* SUPPLIED ENTRIES *
_ _ _ _ _ _ _

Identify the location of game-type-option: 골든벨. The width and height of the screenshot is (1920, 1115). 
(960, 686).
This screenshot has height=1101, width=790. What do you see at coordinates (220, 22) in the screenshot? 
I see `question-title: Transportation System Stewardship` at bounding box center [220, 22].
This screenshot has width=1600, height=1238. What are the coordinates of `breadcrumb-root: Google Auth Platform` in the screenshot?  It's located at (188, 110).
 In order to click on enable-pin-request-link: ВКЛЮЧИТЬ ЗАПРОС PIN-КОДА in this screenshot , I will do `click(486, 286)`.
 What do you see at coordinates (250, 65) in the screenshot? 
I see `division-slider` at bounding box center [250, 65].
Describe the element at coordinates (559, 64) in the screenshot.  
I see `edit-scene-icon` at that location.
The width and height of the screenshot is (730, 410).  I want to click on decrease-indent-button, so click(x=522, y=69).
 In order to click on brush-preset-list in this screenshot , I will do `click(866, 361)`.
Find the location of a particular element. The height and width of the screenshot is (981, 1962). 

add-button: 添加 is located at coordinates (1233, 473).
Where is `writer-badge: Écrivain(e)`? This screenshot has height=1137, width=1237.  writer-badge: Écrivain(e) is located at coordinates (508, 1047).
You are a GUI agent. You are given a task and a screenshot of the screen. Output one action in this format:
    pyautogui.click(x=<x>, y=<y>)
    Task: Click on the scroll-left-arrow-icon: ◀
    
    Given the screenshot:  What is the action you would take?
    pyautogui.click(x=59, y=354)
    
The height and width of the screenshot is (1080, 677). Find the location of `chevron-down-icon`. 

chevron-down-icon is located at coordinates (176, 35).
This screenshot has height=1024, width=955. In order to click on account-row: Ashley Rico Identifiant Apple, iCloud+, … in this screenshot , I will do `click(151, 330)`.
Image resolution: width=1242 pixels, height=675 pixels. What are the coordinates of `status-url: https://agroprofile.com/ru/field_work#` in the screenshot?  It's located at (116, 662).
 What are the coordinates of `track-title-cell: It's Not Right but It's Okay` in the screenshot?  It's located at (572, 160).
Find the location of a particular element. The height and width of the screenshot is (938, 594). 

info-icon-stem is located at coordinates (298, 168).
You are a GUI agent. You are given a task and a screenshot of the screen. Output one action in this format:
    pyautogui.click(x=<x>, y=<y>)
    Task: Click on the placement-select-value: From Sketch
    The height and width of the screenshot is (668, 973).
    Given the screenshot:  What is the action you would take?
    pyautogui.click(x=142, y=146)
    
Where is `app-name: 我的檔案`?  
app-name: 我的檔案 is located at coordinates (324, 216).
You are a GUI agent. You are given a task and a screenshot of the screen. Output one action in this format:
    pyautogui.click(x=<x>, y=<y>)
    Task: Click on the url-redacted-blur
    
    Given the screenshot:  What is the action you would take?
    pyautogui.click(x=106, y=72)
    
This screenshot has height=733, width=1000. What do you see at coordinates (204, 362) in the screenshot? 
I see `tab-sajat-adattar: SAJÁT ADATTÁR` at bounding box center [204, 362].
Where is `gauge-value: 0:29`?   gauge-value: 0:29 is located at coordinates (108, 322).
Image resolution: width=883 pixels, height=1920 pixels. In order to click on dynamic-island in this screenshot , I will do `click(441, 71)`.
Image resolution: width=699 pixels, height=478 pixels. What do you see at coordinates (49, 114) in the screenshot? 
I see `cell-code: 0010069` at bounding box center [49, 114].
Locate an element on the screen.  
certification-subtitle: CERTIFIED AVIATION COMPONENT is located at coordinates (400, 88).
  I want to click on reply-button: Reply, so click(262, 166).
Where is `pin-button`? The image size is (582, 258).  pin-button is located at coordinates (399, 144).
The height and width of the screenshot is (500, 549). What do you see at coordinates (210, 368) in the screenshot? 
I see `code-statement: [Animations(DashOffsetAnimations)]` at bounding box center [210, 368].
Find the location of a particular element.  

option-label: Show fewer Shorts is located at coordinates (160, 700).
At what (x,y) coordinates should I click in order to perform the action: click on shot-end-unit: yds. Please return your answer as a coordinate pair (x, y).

_ _ _ _ _ _ _

* EXERCISE BRIEF *
Report each line of the items above in which the word "order" occurs, reproducing every such line in full.

* COMPLETED TASK *
 In order to click on enable-pin-request-link: ВКЛЮЧИТЬ ЗАПРОС PIN-КОДА in this screenshot , I will do `click(486, 286)`.
 In order to click on brush-preset-list in this screenshot , I will do `click(866, 361)`.
This screenshot has height=1024, width=955. In order to click on account-row: Ashley Rico Identifiant Apple, iCloud+, … in this screenshot , I will do `click(151, 330)`.
Image resolution: width=883 pixels, height=1920 pixels. In order to click on dynamic-island in this screenshot , I will do `click(441, 71)`.
At what (x,y) coordinates should I click in order to perform the action: click on shot-end-unit: yds. Please return your answer as a coordinate pair (x, y).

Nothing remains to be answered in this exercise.